→ **Work instructions**: Every line containing "logo" should be identified and copied from the data below.

Stored records:

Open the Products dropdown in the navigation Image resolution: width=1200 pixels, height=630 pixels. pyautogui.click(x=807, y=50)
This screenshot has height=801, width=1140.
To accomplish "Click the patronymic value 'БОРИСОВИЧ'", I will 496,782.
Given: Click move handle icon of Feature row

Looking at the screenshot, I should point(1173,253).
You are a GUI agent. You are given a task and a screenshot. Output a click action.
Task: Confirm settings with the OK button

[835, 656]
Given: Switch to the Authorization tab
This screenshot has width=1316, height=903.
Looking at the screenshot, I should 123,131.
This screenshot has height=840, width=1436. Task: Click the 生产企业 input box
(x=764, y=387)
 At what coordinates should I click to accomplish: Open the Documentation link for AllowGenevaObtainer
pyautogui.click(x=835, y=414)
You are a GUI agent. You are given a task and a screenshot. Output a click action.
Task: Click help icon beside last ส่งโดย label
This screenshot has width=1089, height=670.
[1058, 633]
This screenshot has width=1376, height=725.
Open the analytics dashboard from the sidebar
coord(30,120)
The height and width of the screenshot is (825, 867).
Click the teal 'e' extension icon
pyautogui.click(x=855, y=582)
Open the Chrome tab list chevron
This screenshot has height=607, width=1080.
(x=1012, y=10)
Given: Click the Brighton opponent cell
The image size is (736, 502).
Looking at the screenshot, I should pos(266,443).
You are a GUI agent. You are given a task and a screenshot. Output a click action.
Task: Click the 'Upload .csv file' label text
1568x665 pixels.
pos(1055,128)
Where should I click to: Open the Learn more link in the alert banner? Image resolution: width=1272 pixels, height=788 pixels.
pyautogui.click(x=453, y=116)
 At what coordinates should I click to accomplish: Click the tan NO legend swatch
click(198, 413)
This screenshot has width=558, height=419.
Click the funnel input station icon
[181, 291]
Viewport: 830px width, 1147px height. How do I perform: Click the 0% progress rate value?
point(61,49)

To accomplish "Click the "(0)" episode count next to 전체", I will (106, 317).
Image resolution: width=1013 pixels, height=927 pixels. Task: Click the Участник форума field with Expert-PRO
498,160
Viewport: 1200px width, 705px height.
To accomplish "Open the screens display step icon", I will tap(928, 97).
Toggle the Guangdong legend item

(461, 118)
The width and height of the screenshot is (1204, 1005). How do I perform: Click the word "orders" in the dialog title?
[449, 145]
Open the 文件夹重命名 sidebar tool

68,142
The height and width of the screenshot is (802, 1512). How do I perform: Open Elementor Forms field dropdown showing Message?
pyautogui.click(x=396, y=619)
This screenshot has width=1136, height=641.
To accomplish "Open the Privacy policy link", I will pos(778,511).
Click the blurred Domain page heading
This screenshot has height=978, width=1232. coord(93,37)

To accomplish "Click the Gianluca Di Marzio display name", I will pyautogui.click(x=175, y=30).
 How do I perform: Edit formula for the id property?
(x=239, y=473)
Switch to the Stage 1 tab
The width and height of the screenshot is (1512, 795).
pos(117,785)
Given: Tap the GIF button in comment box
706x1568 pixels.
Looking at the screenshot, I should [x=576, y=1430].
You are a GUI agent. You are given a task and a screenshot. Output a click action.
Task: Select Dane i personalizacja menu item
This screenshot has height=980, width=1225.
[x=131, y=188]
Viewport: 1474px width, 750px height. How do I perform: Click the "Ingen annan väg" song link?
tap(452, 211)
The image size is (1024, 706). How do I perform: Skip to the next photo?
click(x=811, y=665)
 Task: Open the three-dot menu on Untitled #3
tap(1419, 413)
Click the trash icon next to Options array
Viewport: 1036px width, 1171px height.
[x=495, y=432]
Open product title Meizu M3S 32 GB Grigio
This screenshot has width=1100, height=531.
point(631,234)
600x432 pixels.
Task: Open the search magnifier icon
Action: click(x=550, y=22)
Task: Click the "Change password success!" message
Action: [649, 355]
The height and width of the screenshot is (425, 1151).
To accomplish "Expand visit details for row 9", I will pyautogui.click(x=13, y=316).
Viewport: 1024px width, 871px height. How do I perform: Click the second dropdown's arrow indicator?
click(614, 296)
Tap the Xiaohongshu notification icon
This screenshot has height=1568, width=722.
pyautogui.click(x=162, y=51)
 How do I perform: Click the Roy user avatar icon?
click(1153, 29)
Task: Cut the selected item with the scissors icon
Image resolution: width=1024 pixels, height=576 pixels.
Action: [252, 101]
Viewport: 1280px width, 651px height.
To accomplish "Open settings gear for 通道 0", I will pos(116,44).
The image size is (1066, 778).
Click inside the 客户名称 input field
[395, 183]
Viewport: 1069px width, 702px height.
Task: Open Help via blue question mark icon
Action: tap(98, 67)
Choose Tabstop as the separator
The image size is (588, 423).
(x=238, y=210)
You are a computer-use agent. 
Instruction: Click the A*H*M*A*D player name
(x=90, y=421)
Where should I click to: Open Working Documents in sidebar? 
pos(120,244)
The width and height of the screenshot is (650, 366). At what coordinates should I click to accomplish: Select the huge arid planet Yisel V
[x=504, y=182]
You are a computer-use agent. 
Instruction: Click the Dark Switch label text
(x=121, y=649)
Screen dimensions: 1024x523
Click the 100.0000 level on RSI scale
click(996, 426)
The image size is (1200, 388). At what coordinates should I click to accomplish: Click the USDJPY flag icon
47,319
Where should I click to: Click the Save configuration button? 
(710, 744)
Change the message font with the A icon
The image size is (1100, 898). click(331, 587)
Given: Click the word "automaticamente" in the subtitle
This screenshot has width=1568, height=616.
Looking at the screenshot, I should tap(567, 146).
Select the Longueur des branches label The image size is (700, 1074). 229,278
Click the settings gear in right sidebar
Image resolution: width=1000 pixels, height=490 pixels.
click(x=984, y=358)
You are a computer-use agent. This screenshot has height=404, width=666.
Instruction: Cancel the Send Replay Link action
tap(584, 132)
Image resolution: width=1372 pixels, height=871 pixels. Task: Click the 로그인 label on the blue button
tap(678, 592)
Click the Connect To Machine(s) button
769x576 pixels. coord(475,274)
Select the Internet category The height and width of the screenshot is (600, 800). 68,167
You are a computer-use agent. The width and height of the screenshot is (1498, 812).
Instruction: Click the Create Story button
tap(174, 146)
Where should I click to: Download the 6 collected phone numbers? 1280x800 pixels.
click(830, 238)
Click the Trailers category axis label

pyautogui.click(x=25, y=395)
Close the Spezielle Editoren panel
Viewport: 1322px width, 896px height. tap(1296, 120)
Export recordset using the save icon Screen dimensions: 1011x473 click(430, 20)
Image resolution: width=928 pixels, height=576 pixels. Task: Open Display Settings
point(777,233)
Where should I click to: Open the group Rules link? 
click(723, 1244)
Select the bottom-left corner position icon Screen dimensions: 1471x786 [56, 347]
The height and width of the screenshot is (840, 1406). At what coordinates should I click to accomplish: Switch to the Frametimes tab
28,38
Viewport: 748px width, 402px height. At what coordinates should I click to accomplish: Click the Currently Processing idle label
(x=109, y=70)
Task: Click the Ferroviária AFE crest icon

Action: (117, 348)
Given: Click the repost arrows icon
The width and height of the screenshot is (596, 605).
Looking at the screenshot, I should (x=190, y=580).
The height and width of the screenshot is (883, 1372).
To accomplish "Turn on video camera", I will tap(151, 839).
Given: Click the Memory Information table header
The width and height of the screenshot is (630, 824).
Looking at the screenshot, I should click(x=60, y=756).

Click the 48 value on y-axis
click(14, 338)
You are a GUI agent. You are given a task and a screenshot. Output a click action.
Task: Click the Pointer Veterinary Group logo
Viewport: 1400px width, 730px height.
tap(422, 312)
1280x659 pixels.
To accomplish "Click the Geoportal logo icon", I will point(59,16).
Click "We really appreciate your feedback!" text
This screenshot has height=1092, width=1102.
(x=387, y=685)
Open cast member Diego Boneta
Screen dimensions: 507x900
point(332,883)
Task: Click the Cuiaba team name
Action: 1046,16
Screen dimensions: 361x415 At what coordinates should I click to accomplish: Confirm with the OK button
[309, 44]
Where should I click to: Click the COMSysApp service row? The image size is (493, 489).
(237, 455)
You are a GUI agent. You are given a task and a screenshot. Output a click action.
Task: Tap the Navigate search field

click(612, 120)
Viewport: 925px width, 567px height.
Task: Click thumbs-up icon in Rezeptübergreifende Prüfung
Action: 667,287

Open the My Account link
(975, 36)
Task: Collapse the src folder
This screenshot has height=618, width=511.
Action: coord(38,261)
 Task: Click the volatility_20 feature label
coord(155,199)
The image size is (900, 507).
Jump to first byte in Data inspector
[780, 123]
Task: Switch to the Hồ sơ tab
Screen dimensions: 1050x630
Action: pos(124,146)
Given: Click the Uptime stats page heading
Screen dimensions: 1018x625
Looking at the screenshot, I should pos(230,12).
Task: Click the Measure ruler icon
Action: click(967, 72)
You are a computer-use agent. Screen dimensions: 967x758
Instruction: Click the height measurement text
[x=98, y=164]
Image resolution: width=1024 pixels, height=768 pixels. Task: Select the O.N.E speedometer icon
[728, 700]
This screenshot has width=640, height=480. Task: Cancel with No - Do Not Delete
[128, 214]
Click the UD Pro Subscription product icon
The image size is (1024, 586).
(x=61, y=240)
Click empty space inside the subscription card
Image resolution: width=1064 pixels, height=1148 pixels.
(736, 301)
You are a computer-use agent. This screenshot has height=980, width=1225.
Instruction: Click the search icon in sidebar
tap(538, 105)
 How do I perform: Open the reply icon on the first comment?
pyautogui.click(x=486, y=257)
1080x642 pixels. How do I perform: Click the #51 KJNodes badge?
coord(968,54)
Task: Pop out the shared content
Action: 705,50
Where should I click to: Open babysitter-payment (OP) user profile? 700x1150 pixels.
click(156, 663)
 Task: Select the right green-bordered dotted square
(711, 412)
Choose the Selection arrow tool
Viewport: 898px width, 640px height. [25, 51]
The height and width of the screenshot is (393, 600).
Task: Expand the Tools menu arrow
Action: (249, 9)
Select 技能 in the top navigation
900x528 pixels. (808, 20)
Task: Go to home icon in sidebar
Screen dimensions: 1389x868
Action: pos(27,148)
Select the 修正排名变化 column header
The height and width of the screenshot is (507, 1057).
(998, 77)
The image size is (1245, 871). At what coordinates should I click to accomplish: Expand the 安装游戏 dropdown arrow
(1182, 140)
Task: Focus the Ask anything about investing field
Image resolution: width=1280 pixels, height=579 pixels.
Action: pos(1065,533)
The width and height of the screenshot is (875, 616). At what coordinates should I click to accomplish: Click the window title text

→ **Exercise answer**:
Task: Click the Pointer Veterinary Group logo
To accomplish "Click the Geoportal logo icon", I will point(59,16).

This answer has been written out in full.